Google: Worst is behind us
Online search giant reports revenue and earnings that trump Wall Street's estimates, saying the worst of the recession is over.
NEW YORK (CNNMoney.com) -- Google said Thursday the worst of the recession has passed, as it reported quarterly profit and sales that rose from year-earlier results and easily trounced Wall Street's forecasts.
"Google had a strong quarter -- we saw 7% year-over-year revenue growth despite the tough economic conditions," said Eric Schmidt, Google's chief executive, on a conference call with investors. "While there is a lot of uncertainty about the pace of economic recovery, we believe the worst of the recession is behind us and now feel confident about investing heavily in our future."
Google's strong third quarter could be a good sign for the economy, as the company's ad clicks serve as a kind of barometer of consumers' willingness to spend. The more people click on ads, the more willing they are to buy things.

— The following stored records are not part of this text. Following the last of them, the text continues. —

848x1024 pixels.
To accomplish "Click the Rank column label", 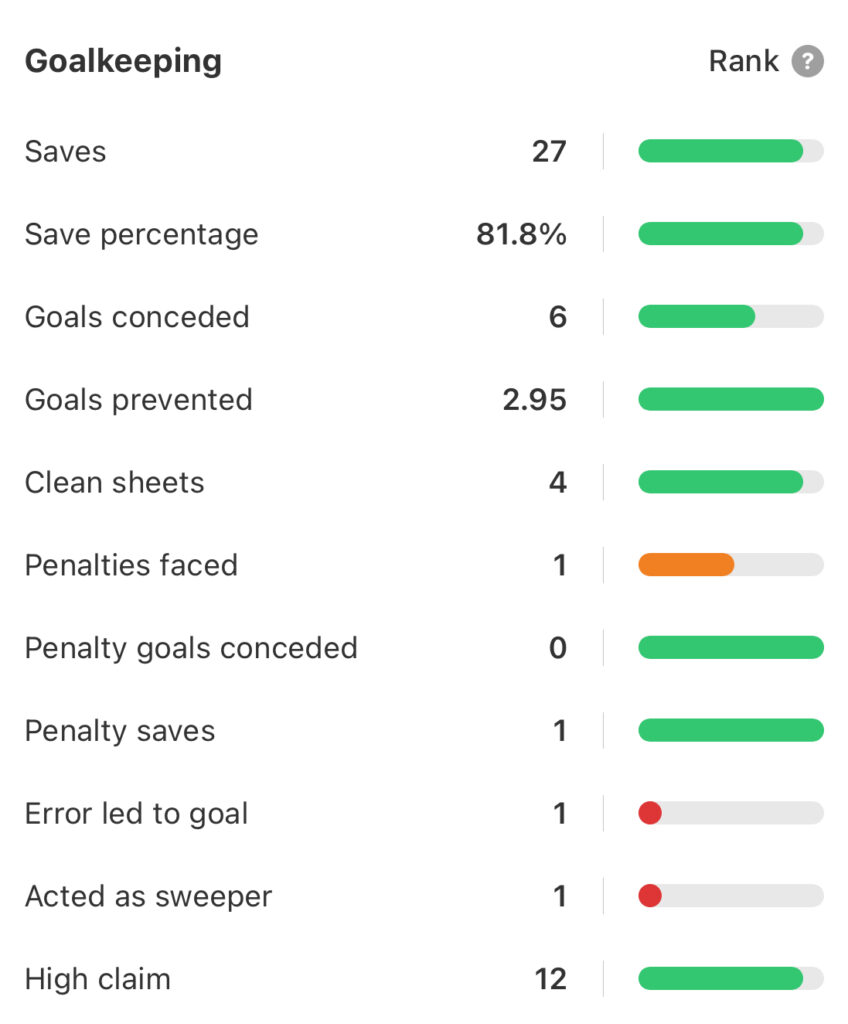I will [x=743, y=62].
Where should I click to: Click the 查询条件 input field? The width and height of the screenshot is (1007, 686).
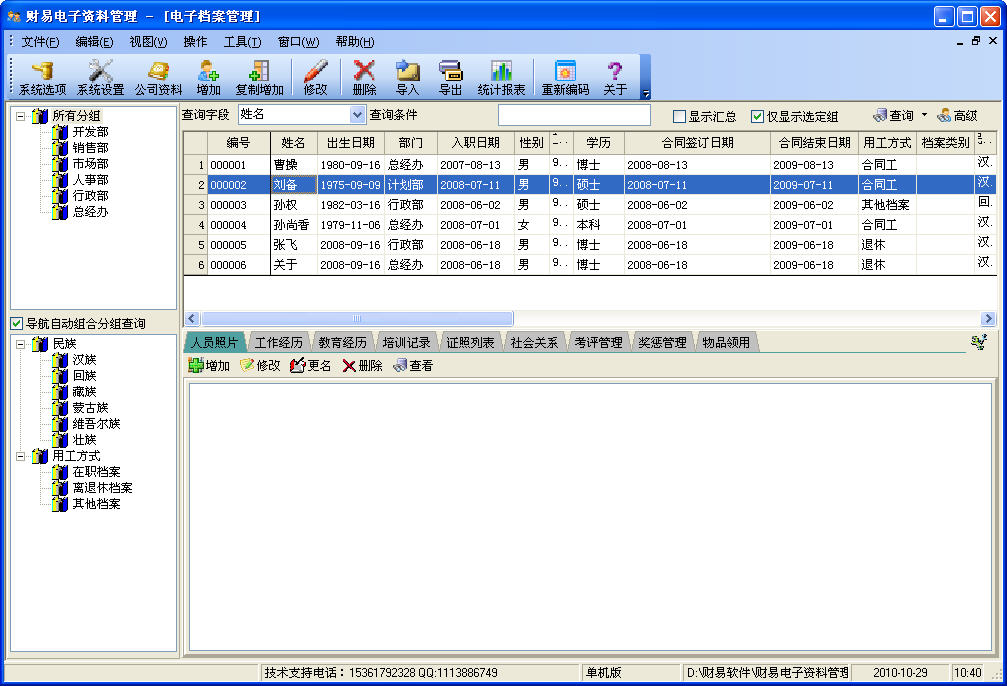(x=574, y=115)
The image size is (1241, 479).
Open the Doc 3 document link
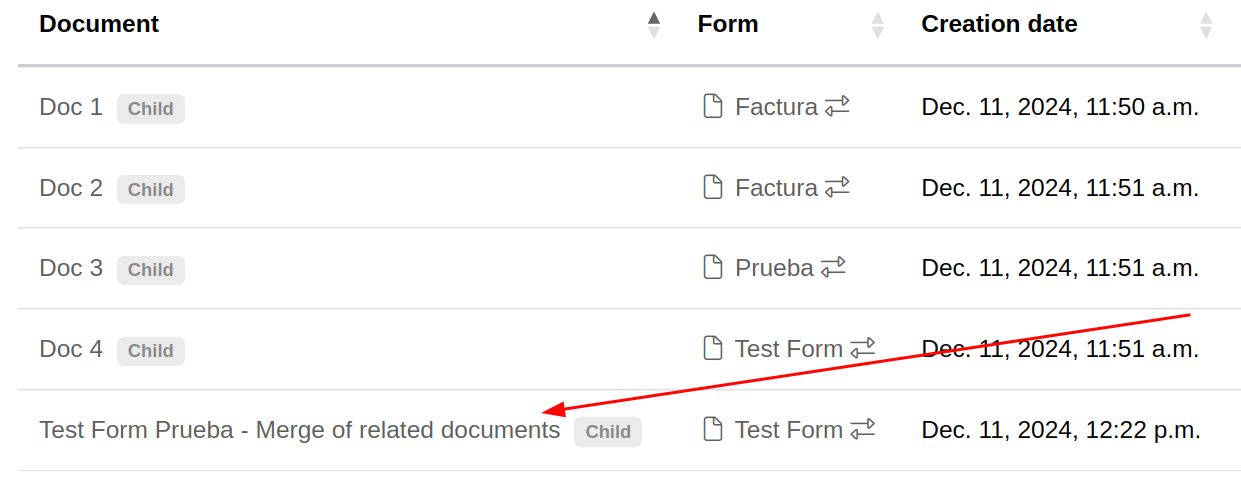click(x=71, y=268)
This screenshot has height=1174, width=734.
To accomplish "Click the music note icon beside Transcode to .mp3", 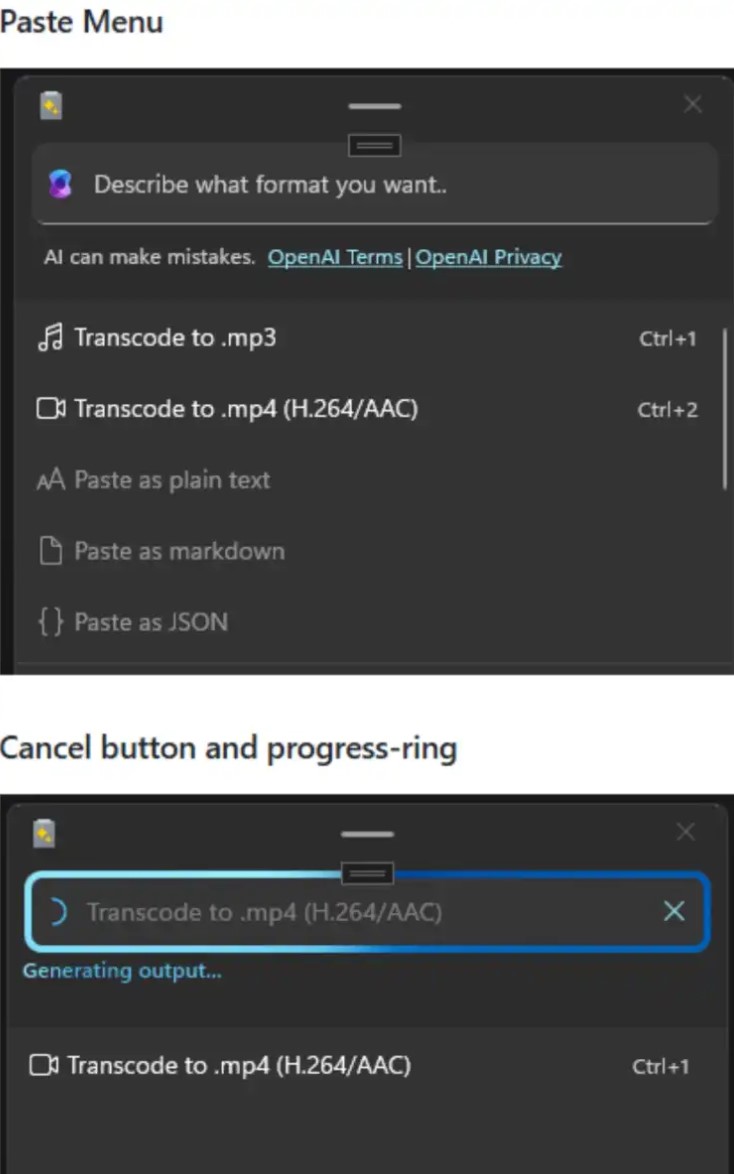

"It's all good news from our perspective," said Schmidt. "I'm very proud of our management team in what could have been a very significant downturn for Google."
By the numbers: The Mountain View, Calif.-based search giant's net income was $1.64 billion, or $5.13 per share, in the third quarter, up 27% from the same period last year.

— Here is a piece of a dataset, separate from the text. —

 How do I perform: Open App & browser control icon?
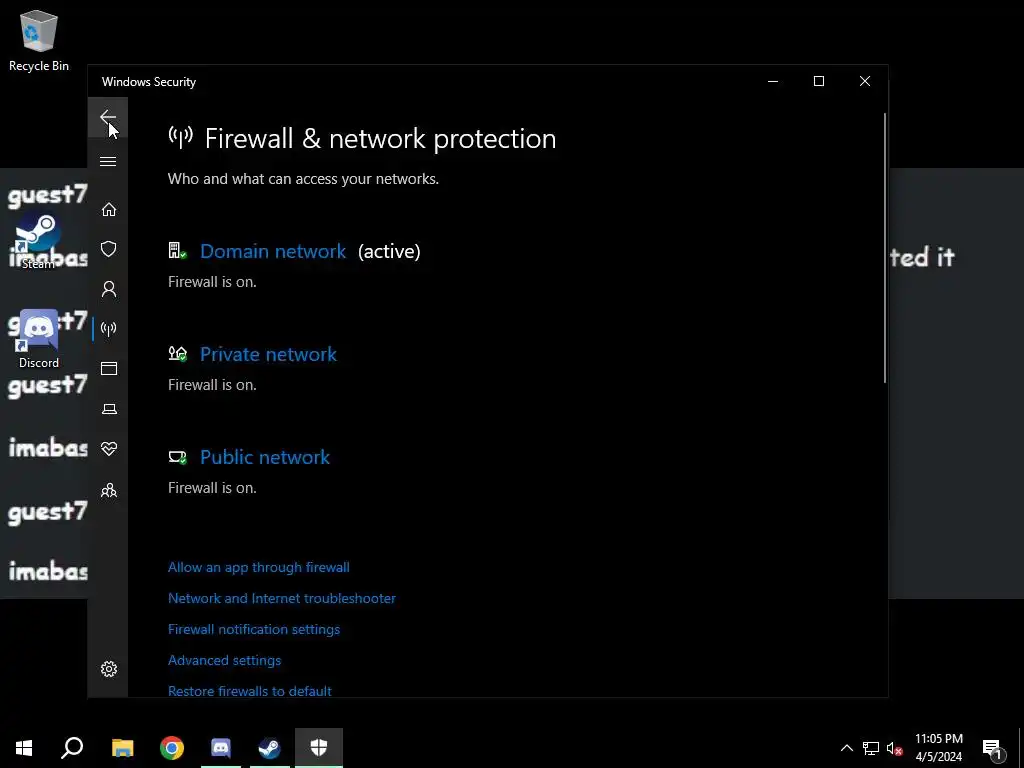coord(109,369)
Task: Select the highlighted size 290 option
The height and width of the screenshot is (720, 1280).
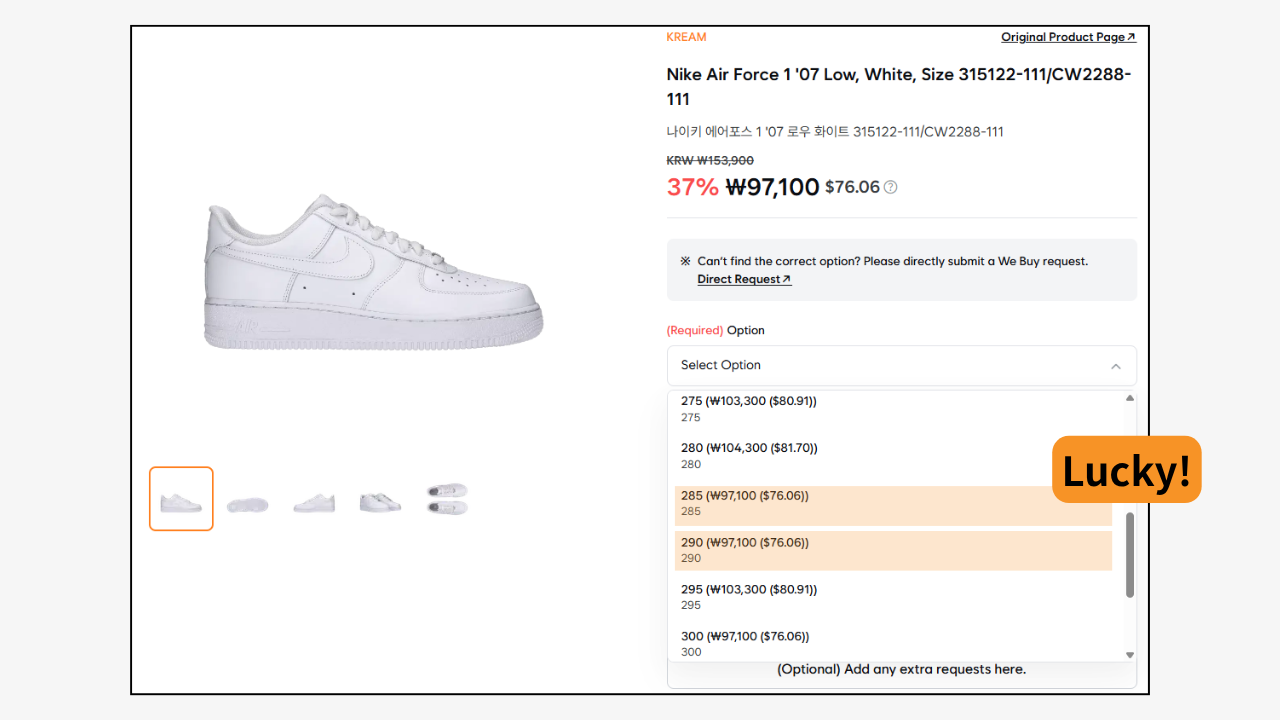Action: 893,550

Excluding one-time charges, including $95 million from a Google Books settlement with the Authors Guild, Google reported earnings of $1.88 billion, or $5.89 per share. Analysts polled by Thomson Reuters, who typically exclude one-time charges from their forecasts, expected earnings of $5.42 per share.

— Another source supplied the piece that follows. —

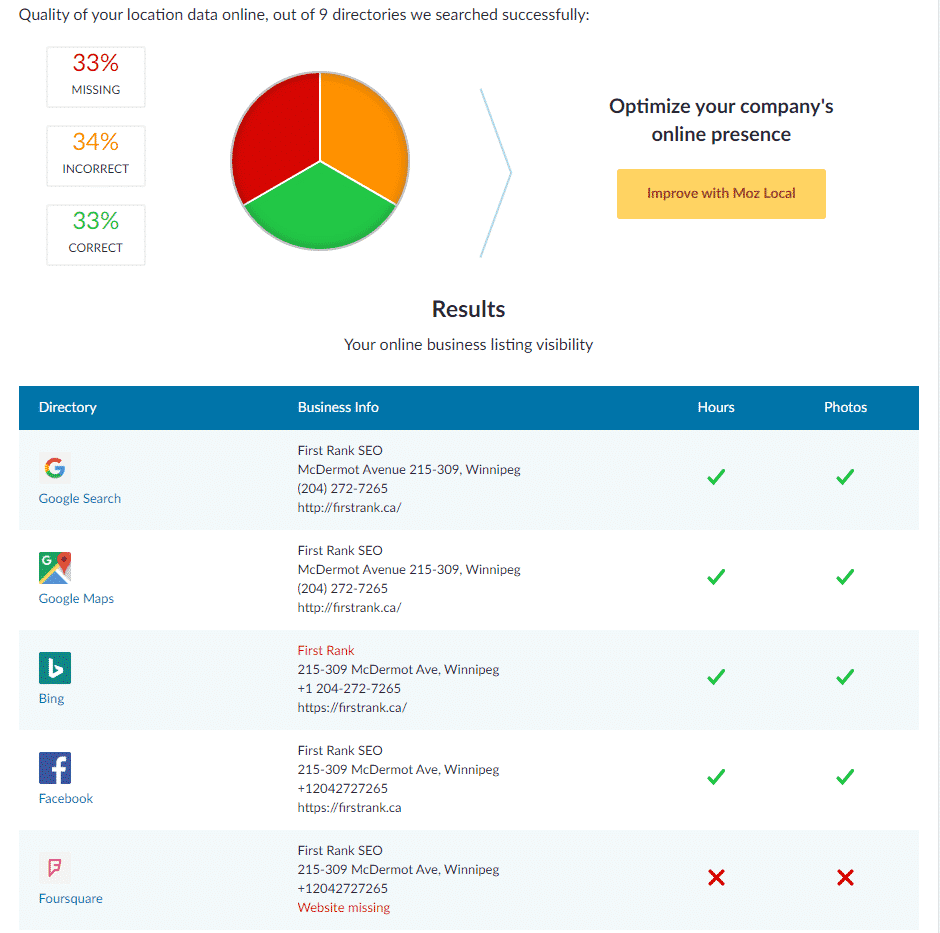
Task: Click the Bing logo icon
Action: coord(55,668)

Sales rose 7% to $5.94 billion. Excluding advertising sales that Google shares with partners, a figure also known as traffic acquisition costs, the company reported revenue of $4.38 billion, which beat analysts' forecast of $4.24 billion.
Google makes the vast majority of its sales from online advertising, a market that has struggled over the past year. But two important indicators of advertising market health improved: The number of paid clicks, which include clicks on ads served on Google sites and its partners, rose 4% from the previous quarter and 14% from the same period last year.
The average amount paid to Google per click also increased about 5% from last quarter. That figure was down about 6% from the same period a year ago, but the company said that much of that discrepancy had to do with currency fluctuations.
Both measures improved from the second quarter, when paid clicks were down sequentially and cost-per-click was down by a double-digit percentage from a year earlier.
Shares of Google (GOOG, Fortune 500) rose more than 2% in after-hours trading.
Looking ahead: Schmidt said the companies new investment would come in the form of "people and innovation." He reiterated a statement that he made last week, saying that the advertising recession had ended, and the company has ramped up its hiring as a result. Last quarter, the company shed 121 employees.
The company hasn't quite returned to its typical purchase rate of about one company a month. But Schmidt said Google has many small, innovative companies in its sights, and the company plans on increasing the number of acquisitions it makes in the coming months.
The company also said another encouraging sign is that advertisers have expressed a desire to spend more money with Google. As a result, Google is continuing to develop new products to assist with that interest.
For instance, the company said its new DoubleClick Ad Exchange will improve advertisers' ability to put display ads onto Web sites. Google also said it is making improvements to Google Maps, making it easier for companies to connect with customers online on a local level.